Navigating Investment Hurdles in Red Sea Development

Attracting private sector investments into Red Sea coastal projects could face some challenges. According to Wael, these include “infrastructure gaps, as developers may struggle with logistical challenges, including utilities, transportation, and accessibility. There is also the risk of overdevelopment harming fragile ecosystems, while bureaucracy, land allocation, and unclear policies can deter investors. Additionally, currency fluctuations and global downturns may affect demand.” 

In this regard, Omar explains, "Development initiatives in the Red Sea pose significant risks to fragile ecosystems, including coral reefs and marine biodiversity. Unsustainable practices threaten biodiversity, making strict regulations essential."

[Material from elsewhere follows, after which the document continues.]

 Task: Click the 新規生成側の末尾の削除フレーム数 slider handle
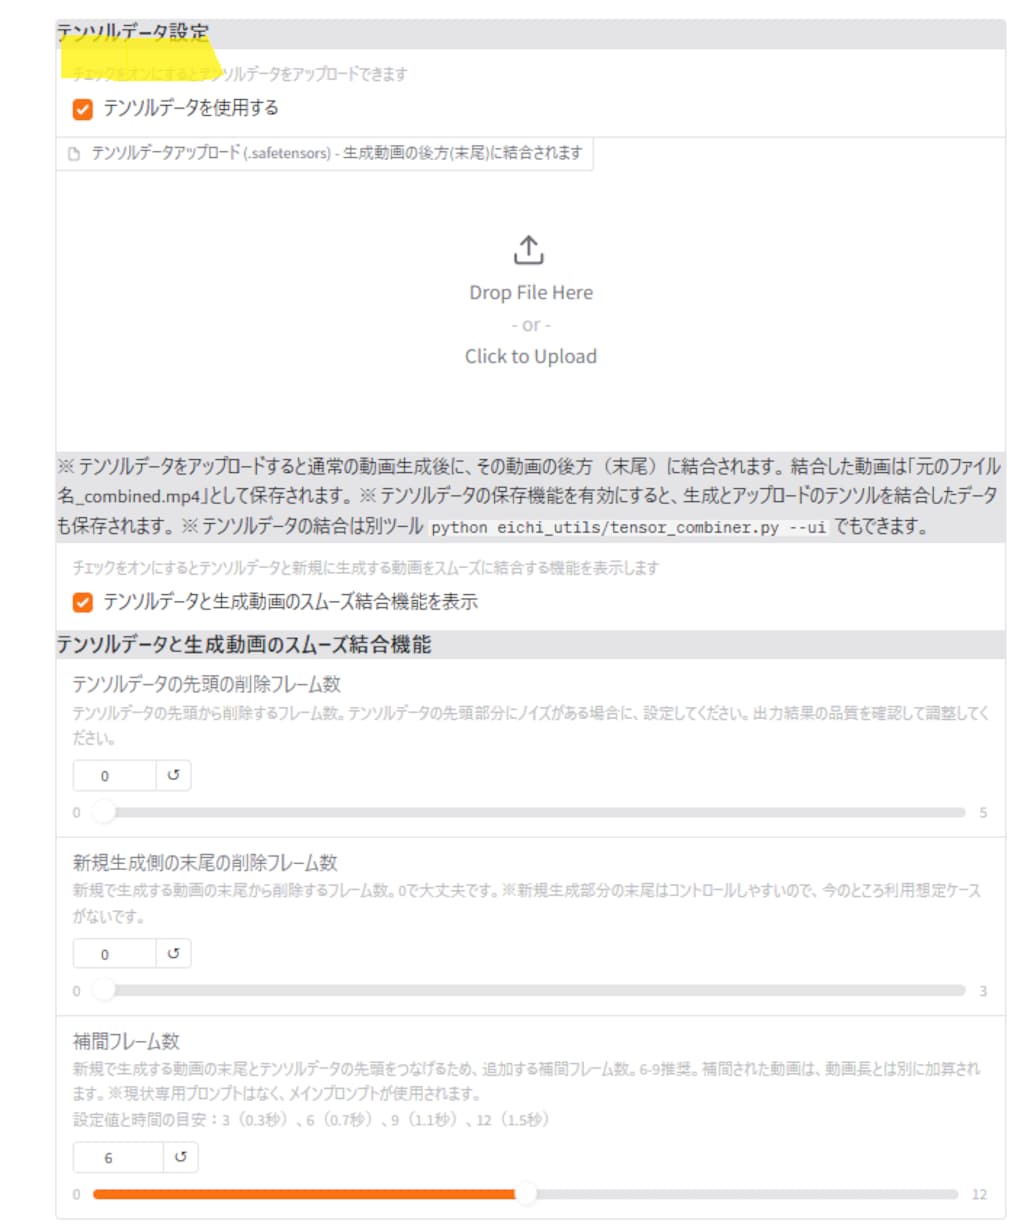(x=103, y=990)
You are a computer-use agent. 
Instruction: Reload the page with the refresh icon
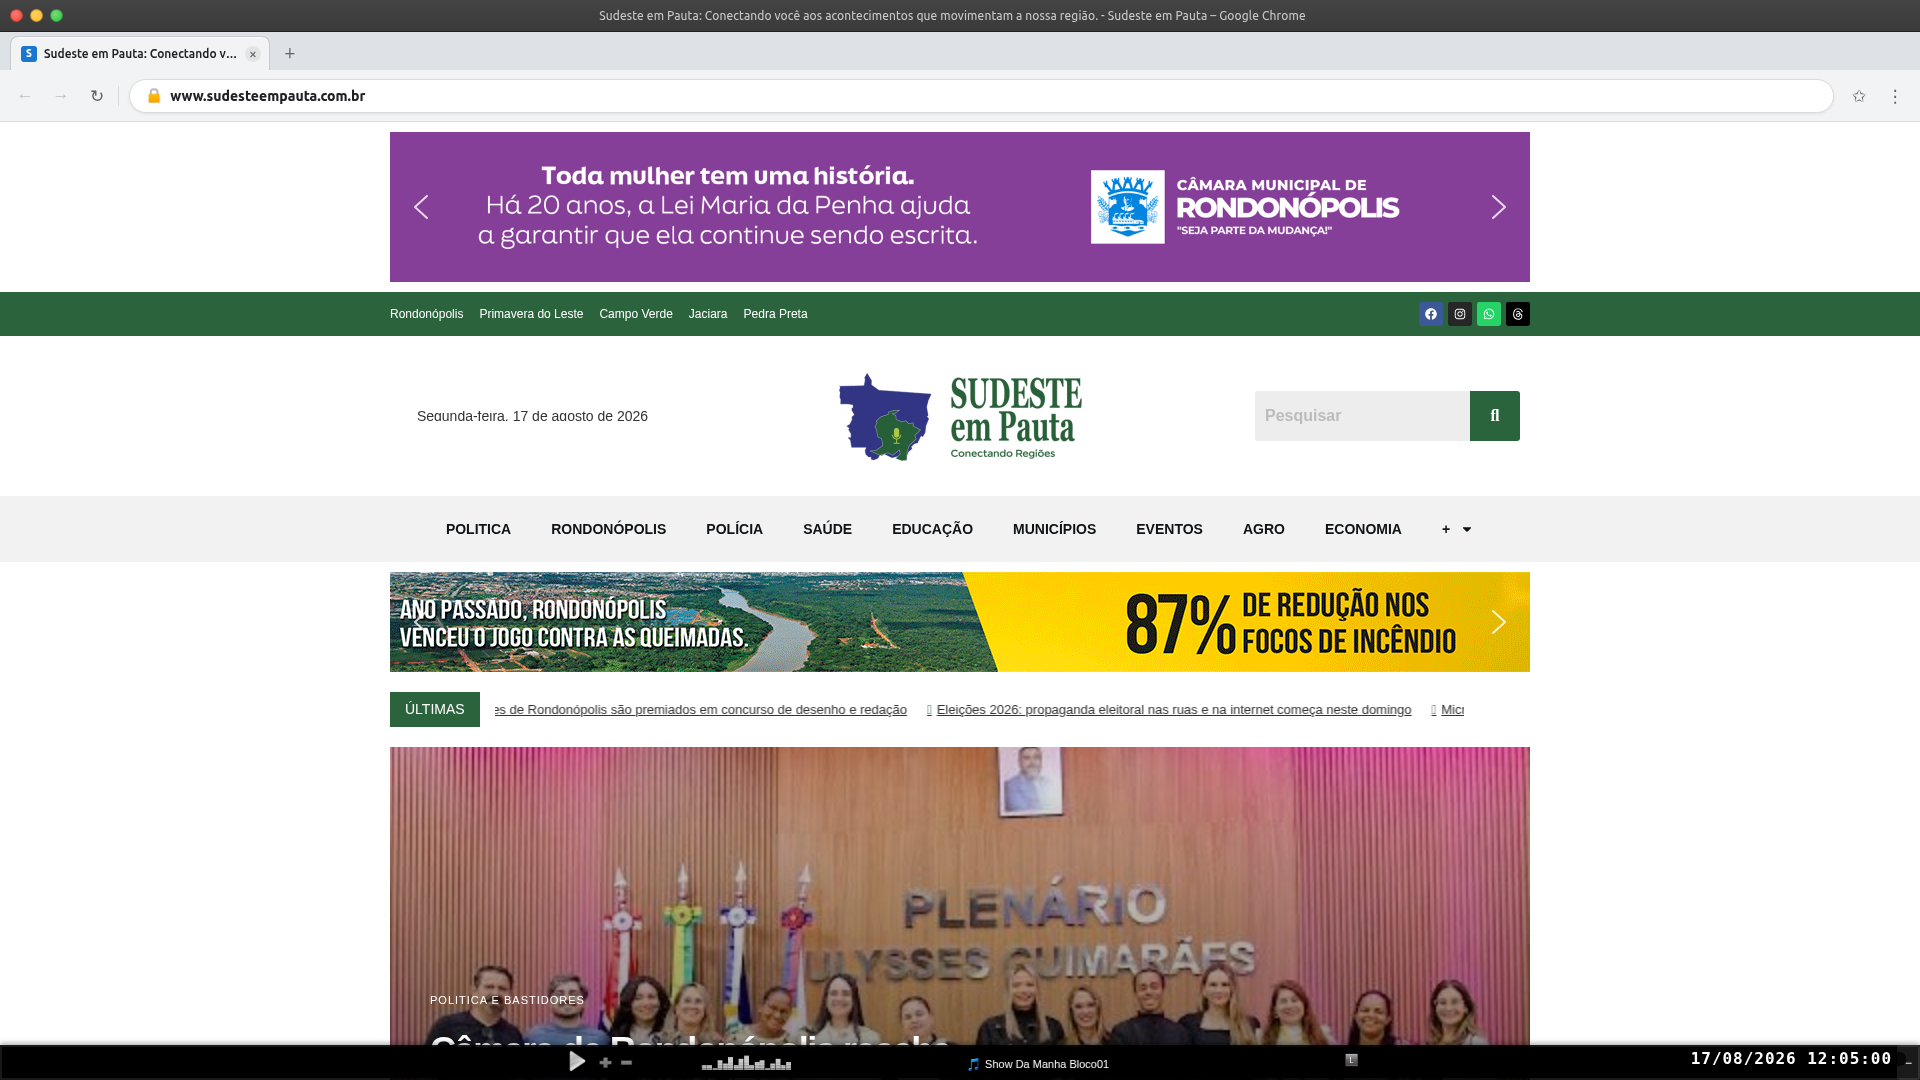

Cumbersome regulations and slow bureaucracy can delay project approvals, raising costs and discouraging foreign direct investment (FDI). These obstacles, combined with a lack of transparency, create a challenging business environment that increases investor apprehension.

Development projects often face resistance from local communities concerned about displacement and the loss of their cultural heritage. As Omar says, insufficient engagement with these stakeholders can hinder progress, making it crucial to involve local populations more directly in the decision-making process.

To mitigate these challenges, Wael suggests “boosting public–private partnerships to co-invest in core infrastructure, implementing strict environmental regulations and eco-tourism incentives, streamlining procedures, enhancing transparency, providing legal guarantees, and diversifying offerings, such as wellness tourism, cultural tourism, and business hubs, to hedge against shocks.”

Egypt's strategic move to bring the private sector into the development of its Red Sea coastline holds immense promise for economic diversification, job creation, and foreign investment.

By leveraging its natural assets and private sector expertise, the country can significantly bolster its tourism sector, which is a key driver of GDP growth. While environmental risks, bureaucratic hurdles, and community concerns must be addressed, the path forward involves a collaborative approach.